[Interface element records]
## begin

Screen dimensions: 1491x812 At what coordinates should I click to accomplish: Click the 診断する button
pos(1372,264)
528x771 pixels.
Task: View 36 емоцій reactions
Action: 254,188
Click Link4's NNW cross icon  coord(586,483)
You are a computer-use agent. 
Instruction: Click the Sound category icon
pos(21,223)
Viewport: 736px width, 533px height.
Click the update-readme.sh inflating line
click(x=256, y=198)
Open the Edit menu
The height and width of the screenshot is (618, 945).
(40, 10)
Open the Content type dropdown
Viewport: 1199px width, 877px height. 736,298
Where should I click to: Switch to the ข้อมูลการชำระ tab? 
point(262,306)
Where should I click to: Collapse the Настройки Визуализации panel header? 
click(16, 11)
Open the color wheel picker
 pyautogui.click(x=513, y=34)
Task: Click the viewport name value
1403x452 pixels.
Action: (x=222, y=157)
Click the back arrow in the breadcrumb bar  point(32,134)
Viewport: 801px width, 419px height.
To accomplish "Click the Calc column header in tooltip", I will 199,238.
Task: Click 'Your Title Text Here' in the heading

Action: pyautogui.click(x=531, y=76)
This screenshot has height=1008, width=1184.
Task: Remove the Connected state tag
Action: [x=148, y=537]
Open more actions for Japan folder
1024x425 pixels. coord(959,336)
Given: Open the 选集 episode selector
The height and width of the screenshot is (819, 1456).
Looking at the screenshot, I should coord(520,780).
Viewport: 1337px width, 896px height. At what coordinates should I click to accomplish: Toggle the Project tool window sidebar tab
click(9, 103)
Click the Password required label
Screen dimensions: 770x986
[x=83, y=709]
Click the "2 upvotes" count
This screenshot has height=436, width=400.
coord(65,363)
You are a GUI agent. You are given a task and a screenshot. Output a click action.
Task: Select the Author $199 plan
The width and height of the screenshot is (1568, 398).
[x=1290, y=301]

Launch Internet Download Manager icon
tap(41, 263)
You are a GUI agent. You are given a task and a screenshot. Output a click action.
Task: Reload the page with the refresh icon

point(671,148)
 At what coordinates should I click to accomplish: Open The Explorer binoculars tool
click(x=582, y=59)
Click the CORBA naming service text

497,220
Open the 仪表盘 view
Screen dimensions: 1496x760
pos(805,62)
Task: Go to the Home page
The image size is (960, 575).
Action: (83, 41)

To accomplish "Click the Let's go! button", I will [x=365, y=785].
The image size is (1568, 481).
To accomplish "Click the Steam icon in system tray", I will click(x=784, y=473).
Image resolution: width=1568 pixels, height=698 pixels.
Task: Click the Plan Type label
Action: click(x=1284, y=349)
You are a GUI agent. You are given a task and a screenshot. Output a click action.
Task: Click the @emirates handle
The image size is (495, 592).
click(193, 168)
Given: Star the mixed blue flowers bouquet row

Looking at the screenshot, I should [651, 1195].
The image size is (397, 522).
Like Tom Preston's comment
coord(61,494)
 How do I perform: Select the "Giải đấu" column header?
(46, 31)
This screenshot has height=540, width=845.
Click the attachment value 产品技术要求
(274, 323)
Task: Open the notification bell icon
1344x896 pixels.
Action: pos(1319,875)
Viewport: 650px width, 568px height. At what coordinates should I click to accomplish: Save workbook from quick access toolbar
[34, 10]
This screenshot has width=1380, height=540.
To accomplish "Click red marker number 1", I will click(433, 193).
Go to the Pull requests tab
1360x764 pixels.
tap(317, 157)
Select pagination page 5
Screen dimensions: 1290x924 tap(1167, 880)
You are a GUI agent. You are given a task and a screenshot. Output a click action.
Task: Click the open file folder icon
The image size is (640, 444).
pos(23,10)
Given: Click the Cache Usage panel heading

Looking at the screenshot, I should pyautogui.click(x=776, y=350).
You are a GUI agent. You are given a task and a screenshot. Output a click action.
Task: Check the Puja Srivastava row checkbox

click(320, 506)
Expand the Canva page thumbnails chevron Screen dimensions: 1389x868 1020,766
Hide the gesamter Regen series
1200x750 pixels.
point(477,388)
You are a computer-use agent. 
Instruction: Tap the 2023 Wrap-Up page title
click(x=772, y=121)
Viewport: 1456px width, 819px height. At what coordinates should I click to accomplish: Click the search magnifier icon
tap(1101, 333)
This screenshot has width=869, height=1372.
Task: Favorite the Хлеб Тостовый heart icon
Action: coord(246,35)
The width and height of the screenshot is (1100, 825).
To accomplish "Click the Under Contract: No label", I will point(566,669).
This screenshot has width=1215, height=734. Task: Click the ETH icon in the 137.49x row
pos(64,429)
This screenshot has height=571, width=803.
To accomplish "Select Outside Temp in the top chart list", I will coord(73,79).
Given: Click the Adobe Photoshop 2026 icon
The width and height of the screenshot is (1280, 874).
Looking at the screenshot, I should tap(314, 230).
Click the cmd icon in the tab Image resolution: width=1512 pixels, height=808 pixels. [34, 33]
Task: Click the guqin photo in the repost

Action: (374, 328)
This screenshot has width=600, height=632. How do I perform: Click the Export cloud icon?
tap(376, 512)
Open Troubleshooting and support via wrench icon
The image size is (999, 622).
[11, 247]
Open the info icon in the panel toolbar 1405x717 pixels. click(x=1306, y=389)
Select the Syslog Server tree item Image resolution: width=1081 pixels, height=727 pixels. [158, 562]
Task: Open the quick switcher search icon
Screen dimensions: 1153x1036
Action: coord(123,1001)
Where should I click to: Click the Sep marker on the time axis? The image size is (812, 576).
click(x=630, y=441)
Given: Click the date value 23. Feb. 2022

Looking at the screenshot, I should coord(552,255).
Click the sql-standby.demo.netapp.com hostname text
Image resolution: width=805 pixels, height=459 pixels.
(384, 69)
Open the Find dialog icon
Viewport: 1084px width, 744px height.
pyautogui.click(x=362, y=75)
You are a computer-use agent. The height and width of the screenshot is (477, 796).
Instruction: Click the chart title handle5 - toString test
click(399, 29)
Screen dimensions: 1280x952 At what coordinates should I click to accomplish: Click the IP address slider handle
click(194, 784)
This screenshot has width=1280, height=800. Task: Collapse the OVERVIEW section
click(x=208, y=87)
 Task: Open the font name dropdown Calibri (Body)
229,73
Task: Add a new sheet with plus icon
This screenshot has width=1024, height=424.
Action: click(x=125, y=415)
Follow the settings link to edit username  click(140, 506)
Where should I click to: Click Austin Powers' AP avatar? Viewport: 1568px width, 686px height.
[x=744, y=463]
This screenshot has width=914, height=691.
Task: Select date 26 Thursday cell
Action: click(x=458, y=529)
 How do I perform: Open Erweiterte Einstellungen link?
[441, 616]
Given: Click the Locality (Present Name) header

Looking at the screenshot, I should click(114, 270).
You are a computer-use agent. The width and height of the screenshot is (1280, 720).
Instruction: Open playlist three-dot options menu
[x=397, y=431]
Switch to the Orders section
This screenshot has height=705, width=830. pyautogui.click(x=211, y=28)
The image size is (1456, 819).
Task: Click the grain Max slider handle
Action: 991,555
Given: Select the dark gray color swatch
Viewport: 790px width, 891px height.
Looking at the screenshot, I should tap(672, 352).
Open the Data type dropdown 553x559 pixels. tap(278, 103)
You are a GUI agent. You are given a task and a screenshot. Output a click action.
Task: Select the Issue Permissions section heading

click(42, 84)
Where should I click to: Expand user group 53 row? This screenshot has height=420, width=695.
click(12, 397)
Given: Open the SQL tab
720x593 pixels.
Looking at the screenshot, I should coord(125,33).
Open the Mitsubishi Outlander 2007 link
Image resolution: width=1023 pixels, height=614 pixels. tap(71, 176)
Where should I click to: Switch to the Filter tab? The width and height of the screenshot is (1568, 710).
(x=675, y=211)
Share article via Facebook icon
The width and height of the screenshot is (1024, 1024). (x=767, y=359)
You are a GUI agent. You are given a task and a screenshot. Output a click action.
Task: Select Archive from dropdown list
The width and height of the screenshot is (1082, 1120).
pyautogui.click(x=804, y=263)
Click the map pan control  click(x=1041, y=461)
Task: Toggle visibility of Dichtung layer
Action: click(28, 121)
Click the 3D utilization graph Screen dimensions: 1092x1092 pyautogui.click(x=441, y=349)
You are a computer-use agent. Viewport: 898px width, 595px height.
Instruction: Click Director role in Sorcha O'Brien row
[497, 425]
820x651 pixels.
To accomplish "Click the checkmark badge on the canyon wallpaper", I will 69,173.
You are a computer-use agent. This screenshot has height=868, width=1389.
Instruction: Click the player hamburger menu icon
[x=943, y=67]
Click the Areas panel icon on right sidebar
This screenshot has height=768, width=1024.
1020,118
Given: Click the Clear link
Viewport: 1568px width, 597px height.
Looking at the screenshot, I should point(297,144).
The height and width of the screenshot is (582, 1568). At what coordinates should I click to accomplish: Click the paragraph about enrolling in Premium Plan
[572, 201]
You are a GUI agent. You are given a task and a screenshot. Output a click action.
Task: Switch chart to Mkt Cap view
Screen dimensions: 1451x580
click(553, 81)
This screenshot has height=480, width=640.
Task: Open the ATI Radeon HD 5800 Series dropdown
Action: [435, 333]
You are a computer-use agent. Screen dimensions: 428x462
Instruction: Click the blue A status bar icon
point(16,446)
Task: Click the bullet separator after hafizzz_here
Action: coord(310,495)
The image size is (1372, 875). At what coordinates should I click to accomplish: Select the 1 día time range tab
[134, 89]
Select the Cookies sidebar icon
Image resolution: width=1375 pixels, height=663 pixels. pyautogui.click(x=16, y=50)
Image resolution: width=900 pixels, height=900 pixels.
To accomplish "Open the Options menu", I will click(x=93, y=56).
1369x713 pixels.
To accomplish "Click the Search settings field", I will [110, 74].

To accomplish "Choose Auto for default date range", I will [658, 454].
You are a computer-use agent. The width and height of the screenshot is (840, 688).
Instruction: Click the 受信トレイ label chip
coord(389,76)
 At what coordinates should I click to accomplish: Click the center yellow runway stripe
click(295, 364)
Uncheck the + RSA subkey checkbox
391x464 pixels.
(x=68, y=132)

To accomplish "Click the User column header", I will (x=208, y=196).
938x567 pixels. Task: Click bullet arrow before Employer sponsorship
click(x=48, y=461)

## end

# What is being asked
Rewrite everything above from the line containing "This screenshot has width=600, height=632." down to the line containing "[x=397, y=431]", putting "spanner" in place of "wrench" and keeping everything else the same.

# Finished task
This screenshot has width=600, height=632. How do I perform: Click the Export cloud icon?
tap(376, 512)
Open Troubleshooting and support via spanner icon
The image size is (999, 622).
[11, 247]
Open the info icon in the panel toolbar 1405x717 pixels. click(x=1306, y=389)
Select the Syslog Server tree item Image resolution: width=1081 pixels, height=727 pixels. [158, 562]
Task: Open the quick switcher search icon
Screen dimensions: 1153x1036
Action: coord(123,1001)
Where should I click to: Click the Sep marker on the time axis? The image size is (812, 576).
click(x=630, y=441)
Given: Click the date value 23. Feb. 2022

Looking at the screenshot, I should coord(552,255).
Click the sql-standby.demo.netapp.com hostname text
Image resolution: width=805 pixels, height=459 pixels.
(384, 69)
Open the Find dialog icon
Viewport: 1084px width, 744px height.
pyautogui.click(x=362, y=75)
You are a computer-use agent. The height and width of the screenshot is (477, 796).
Instruction: Click the chart title handle5 - toString test
click(399, 29)
Screen dimensions: 1280x952 At what coordinates should I click to accomplish: Click the IP address slider handle
click(194, 784)
This screenshot has width=1280, height=800. Task: Collapse the OVERVIEW section
click(x=208, y=87)
 Task: Open the font name dropdown Calibri (Body)
229,73
Task: Add a new sheet with plus icon
This screenshot has width=1024, height=424.
Action: click(x=125, y=415)
Follow the settings link to edit username  click(140, 506)
Where should I click to: Click Austin Powers' AP avatar? Viewport: 1568px width, 686px height.
[x=744, y=463]
This screenshot has width=914, height=691.
Task: Select date 26 Thursday cell
Action: click(x=458, y=529)
 How do I perform: Open Erweiterte Einstellungen link?
[441, 616]
Given: Click the Locality (Present Name) header

Looking at the screenshot, I should click(114, 270).
You are a computer-use agent. The width and height of the screenshot is (1280, 720).
Instruction: Open playlist three-dot options menu
[x=397, y=431]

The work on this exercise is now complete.